---- SUPPLIED DATA
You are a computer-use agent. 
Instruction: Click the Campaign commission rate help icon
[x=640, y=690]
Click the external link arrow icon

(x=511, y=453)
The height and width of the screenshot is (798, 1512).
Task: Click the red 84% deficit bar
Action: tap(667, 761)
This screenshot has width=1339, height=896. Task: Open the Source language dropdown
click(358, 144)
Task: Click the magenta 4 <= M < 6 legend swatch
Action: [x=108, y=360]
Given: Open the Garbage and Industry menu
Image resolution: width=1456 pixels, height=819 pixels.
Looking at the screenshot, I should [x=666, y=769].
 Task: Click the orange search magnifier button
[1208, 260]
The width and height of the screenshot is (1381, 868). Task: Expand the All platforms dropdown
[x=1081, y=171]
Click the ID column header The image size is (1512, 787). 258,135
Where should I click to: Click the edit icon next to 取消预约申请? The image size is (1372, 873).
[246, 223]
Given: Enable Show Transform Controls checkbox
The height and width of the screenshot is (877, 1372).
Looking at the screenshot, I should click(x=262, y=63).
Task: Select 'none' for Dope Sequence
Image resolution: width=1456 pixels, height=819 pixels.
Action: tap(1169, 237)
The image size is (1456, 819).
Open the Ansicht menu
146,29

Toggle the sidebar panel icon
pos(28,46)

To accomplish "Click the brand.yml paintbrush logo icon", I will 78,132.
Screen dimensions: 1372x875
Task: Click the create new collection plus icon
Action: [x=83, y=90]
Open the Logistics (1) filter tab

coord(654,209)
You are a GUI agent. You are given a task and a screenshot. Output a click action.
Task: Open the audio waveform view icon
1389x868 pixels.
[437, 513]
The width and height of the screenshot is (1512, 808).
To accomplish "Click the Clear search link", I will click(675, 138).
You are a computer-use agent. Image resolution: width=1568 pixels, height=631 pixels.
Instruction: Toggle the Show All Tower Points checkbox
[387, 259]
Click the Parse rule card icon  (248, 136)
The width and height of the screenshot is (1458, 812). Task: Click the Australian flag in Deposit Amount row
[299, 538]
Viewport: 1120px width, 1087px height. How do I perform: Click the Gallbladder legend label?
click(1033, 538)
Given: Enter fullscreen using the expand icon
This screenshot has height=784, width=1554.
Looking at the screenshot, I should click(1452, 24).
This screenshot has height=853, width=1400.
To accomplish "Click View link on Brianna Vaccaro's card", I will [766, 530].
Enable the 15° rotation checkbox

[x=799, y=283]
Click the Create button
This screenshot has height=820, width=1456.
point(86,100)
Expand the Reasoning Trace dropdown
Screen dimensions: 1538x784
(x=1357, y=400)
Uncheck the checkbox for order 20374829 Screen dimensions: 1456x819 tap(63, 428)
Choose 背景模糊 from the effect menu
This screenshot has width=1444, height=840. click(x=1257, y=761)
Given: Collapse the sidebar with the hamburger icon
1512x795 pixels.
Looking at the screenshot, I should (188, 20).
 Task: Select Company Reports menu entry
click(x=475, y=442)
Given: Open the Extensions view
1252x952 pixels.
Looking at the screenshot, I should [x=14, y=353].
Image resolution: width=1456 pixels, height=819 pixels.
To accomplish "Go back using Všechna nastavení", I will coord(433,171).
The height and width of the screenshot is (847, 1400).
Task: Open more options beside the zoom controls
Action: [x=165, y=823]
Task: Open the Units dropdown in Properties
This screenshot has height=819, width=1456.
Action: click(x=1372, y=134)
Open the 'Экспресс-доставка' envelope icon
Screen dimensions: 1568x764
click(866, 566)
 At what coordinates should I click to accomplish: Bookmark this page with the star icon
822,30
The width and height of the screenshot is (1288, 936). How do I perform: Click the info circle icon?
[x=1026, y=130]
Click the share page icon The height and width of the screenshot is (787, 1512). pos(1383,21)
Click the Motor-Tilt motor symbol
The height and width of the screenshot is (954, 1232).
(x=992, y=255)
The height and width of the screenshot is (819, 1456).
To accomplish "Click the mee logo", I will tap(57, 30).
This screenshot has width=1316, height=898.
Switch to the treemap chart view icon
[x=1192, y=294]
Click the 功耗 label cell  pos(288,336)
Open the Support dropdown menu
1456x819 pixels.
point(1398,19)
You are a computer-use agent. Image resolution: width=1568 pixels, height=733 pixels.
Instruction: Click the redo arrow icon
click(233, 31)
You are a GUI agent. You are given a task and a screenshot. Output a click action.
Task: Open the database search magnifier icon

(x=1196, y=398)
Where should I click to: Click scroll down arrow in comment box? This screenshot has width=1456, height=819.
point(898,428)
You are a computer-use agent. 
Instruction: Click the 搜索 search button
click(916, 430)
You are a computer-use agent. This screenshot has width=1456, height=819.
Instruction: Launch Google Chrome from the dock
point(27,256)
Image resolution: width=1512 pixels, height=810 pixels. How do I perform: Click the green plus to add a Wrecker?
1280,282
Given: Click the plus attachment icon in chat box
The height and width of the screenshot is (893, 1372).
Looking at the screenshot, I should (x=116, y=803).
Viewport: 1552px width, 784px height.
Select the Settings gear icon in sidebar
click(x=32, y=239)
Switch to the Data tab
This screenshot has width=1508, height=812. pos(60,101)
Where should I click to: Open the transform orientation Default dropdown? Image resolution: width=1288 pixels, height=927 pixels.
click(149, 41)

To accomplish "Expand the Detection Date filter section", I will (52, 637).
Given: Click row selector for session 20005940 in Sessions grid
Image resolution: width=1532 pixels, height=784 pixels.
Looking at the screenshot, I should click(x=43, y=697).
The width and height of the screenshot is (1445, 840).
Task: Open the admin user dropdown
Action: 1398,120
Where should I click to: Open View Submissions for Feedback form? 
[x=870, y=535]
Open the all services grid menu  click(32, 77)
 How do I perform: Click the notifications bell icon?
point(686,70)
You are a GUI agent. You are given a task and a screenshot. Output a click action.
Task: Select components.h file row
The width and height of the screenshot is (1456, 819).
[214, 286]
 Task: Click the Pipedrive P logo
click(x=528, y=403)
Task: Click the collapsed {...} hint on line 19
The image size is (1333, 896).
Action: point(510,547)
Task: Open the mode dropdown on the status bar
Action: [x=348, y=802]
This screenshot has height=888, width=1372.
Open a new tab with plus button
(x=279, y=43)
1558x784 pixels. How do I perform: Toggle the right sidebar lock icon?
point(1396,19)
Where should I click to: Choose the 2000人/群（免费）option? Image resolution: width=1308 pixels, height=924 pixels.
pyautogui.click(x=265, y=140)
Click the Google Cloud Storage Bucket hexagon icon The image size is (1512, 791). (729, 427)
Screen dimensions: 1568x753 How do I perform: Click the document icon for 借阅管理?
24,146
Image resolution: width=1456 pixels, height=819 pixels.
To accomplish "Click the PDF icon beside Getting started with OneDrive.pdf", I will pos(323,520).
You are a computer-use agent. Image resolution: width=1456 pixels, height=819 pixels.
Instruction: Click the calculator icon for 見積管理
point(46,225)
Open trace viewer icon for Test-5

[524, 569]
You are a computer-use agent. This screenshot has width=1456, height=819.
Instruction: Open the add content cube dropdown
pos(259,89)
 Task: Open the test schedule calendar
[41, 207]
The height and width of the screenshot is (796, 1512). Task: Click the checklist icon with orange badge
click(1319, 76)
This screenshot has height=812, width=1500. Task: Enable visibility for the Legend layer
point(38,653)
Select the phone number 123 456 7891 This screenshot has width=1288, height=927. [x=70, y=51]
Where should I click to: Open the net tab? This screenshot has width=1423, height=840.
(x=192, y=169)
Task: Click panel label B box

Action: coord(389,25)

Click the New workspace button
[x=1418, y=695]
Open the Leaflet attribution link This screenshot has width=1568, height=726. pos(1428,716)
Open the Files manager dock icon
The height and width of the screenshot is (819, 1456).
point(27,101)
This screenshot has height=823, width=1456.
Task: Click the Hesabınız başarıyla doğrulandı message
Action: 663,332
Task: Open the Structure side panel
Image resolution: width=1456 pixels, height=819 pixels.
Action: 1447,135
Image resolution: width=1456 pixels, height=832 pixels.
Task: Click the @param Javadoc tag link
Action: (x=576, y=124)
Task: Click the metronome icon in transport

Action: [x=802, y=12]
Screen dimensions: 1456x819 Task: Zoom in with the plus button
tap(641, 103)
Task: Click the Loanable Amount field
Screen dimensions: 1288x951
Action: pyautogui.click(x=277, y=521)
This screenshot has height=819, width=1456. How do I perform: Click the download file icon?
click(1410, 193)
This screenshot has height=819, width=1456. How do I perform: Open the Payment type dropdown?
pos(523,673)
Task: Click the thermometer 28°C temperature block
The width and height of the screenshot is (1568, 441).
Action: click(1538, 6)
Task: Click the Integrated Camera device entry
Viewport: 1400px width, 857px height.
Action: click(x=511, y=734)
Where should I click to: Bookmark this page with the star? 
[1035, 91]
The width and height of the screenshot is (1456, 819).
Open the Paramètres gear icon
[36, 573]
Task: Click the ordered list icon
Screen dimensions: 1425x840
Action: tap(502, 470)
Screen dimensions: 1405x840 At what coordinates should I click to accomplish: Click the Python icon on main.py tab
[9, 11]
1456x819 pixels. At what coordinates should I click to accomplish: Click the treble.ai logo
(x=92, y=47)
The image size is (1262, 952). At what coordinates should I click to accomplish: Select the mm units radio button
--------
TASK GOAL: Starting at the line that contains "Screen dimensions: 1425x840", retype each line through the last one in the records, both included, and add nothing.

TASK RESULT:
Screen dimensions: 1425x840
Action: tap(502, 470)
Screen dimensions: 1405x840 At what coordinates should I click to accomplish: Click the Python icon on main.py tab
[9, 11]
1456x819 pixels. At what coordinates should I click to accomplish: Click the treble.ai logo
(x=92, y=47)
The image size is (1262, 952). At what coordinates should I click to accomplish: Select the mm units radio button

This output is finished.